Currently little is known about correlations between the type and the location of the BReast CAncer genes (BRCA) 1/2 mutations and response to Poly (ADP-ribose) polymerase inhibitors (PARPi) in ovarian cancer (OC). Clinical data from PAOLA1 study suggest that patients with mutations in DNA binding domain (DNA-BD) of BRCA1 are more sensitive to the combination olaparib/bevacizumab and those in the DNA-BD of BRCA2 confer excellent outcomes. We investigated if the type and the location of the BRCA 1/2 mutations are related with PARPi sensitivity. This multicenter and retrospective study evaluated the efficacy of PARPi according to the mutation type and location in the functional domain (FD) of BRCA1 (RING, DNA-BD or BRCA1 C terminus [BRCT]) and BRCA2 (PALB2, RAD51-BD; DNA-BD). BRCA1/2 germline mutated OC patients receiving PARPi as maintenance, after a response to platinum-based first line chemotherapy were enrolled. Baseline characteristics and survival data were collected from 3 academic centers. Of 202 patients treated between December 2008 and October 2021, 122 (60.4%) received PARPi in the first-line setting and 80 (39.6%) at recurrence. Among the first group, 73 (60%) and 49 (40%) harbored BRCA1 and BRCA2 mutations, respectively.
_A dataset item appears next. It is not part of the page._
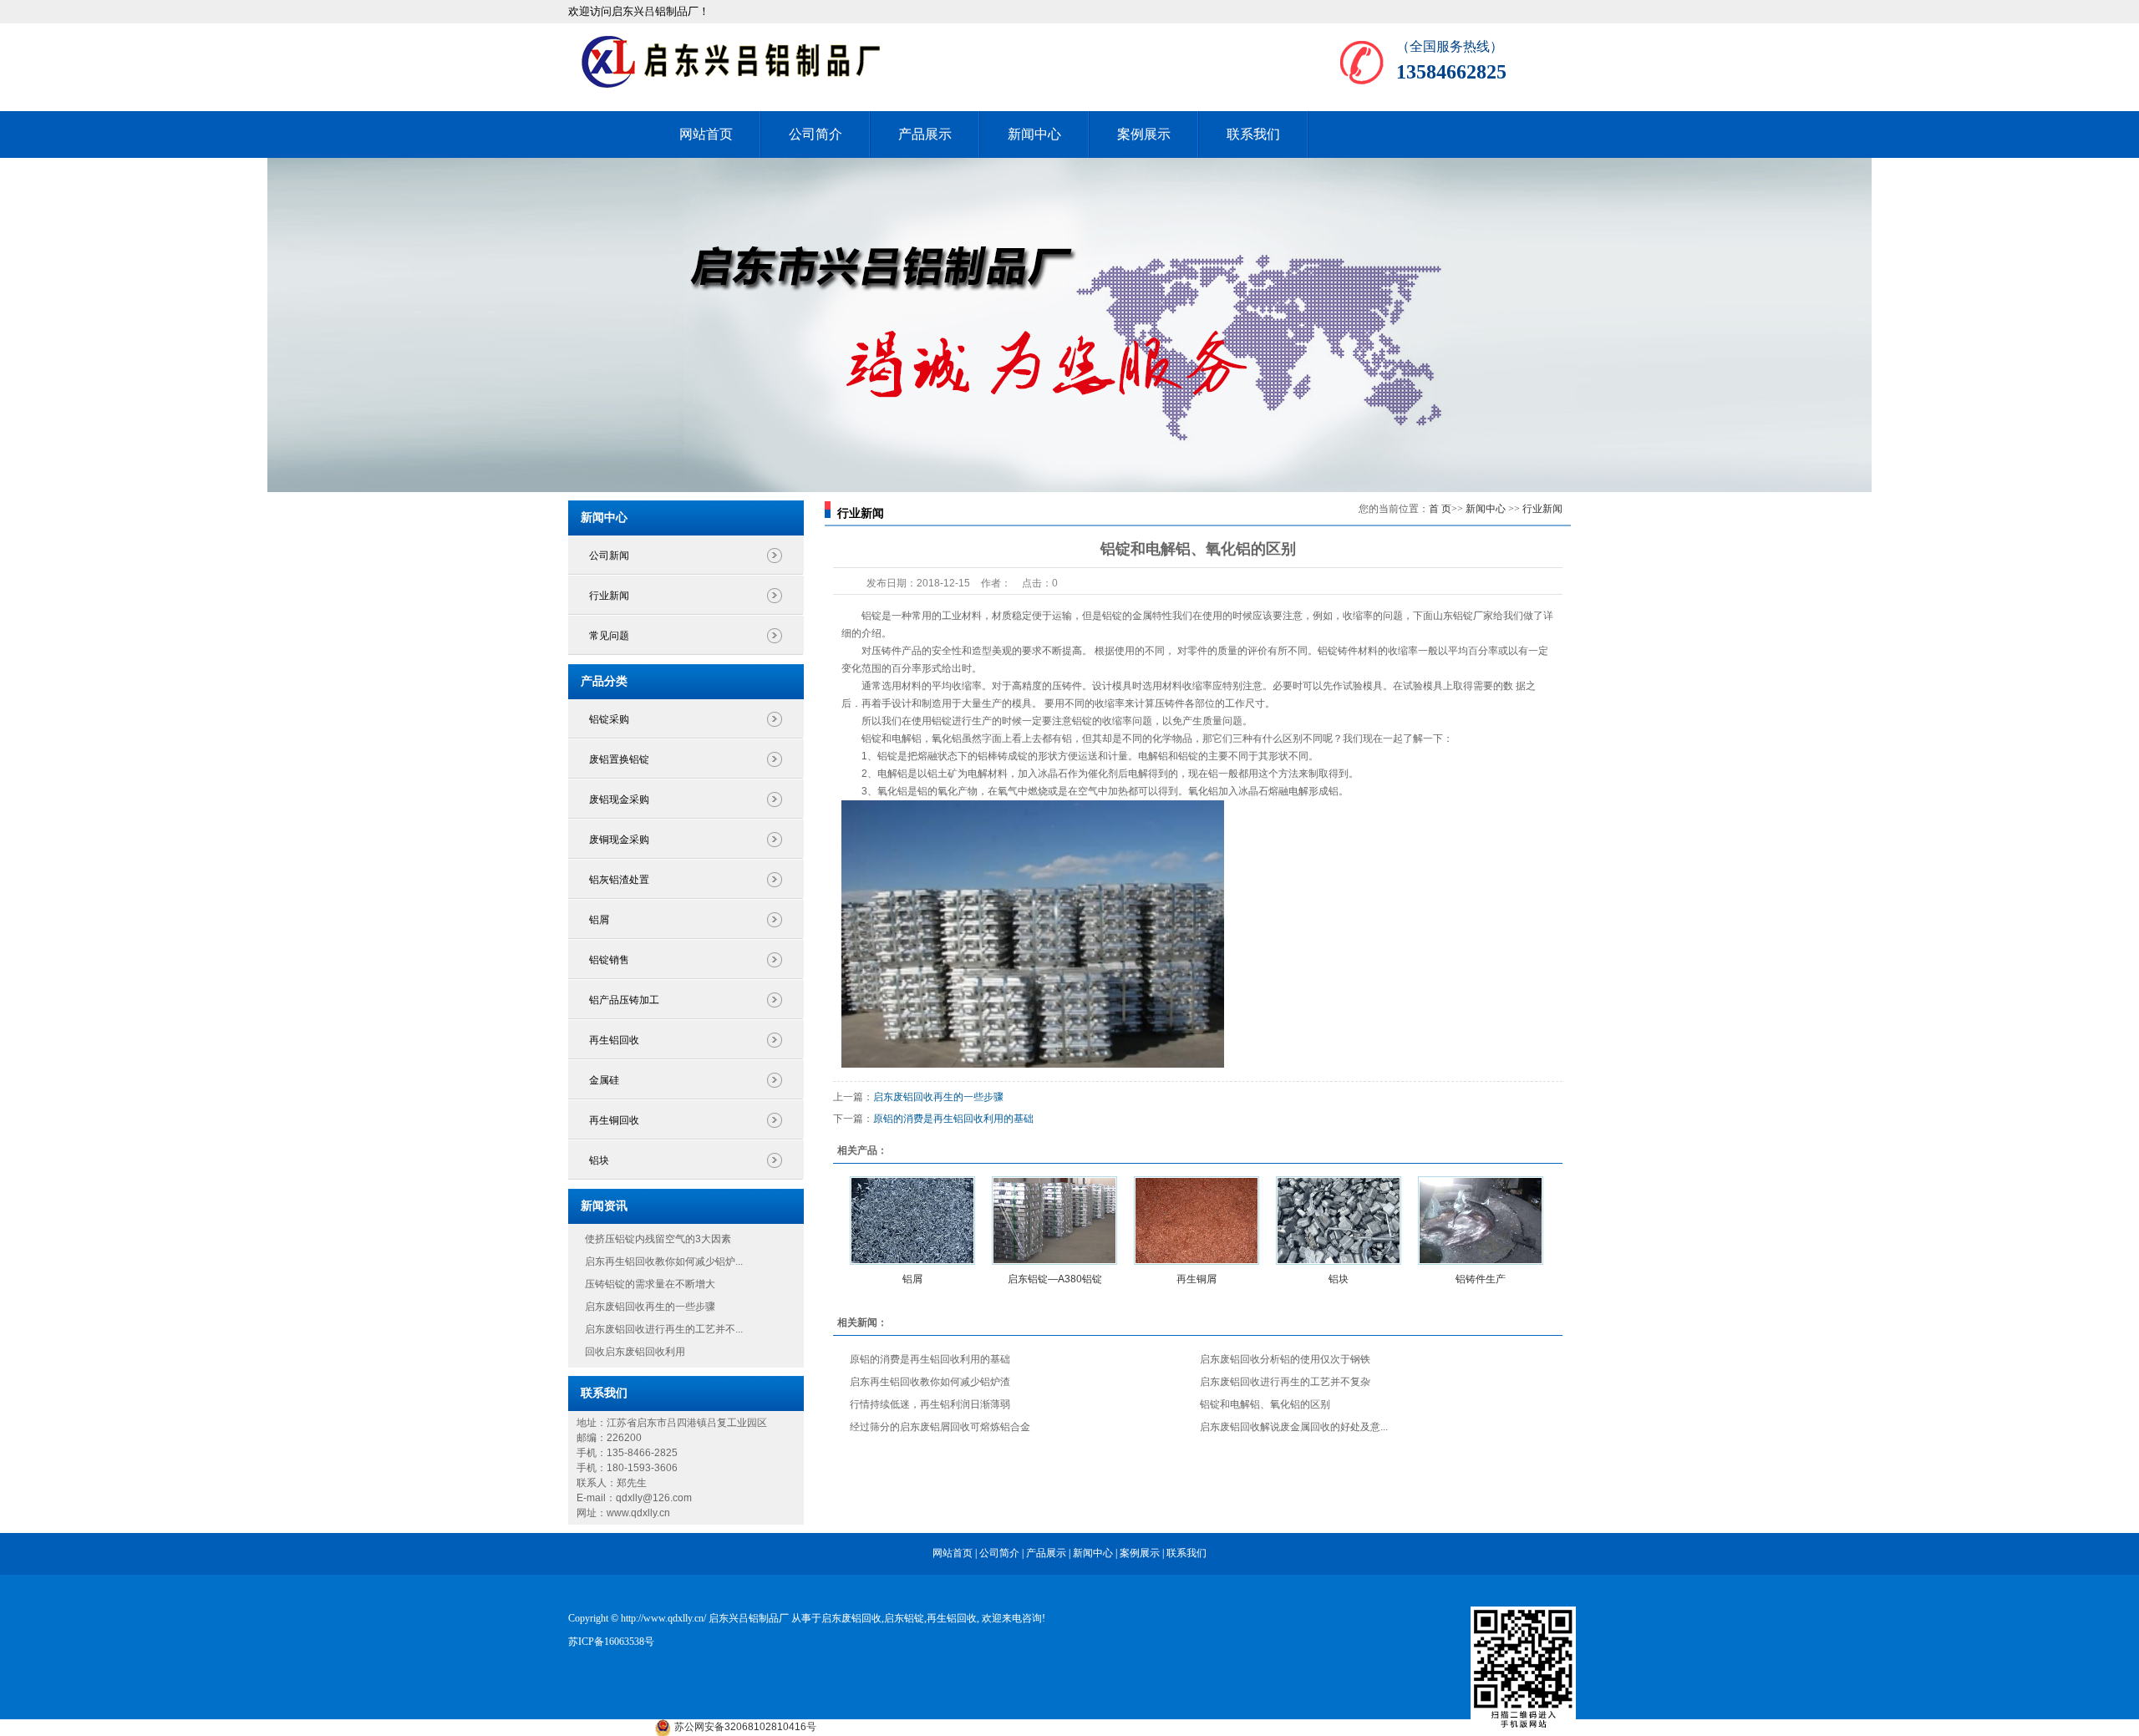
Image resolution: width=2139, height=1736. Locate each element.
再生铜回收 (614, 1120)
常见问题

BRCA1 mutations in FDs of RING, DNA-BD and BRCT were found in 3 (2.5%), 8 (6.6%) and 21 (17.2%) patients, respectively. BRCA2 mutation were detected in FDs of RAD51-BD and DNA-BD in 25 (20.5%) and 5 (4.1%) patients, respectively. Median follow-up was of 20 (4-100) months. In patients with DNA-BD mutation of BRCA1/2, 2-yr Progression Free Survival PFS was 100%, compared with 80% in mutation in the other domains (log rank p= 0.079). With regard to the mutation type, patients harboring a missense BRCA1 mutation had a longer PFS (2-yr PFS 100%), compared with 50% of those with a splicing mutation (log rank p= 0.021) and 75% of those with a nonsense mutation (log rank p= 0.049). Mutation types in BRCA2 were not analyzed due to the small numbers. The results confirmed that mutations in the DNA-BD region in the BRCA 1/2 genes confer longer PFS respect to other location of mutation. Besides, missense mutation has the best prognosis, compared with splicing and nonsense mutation.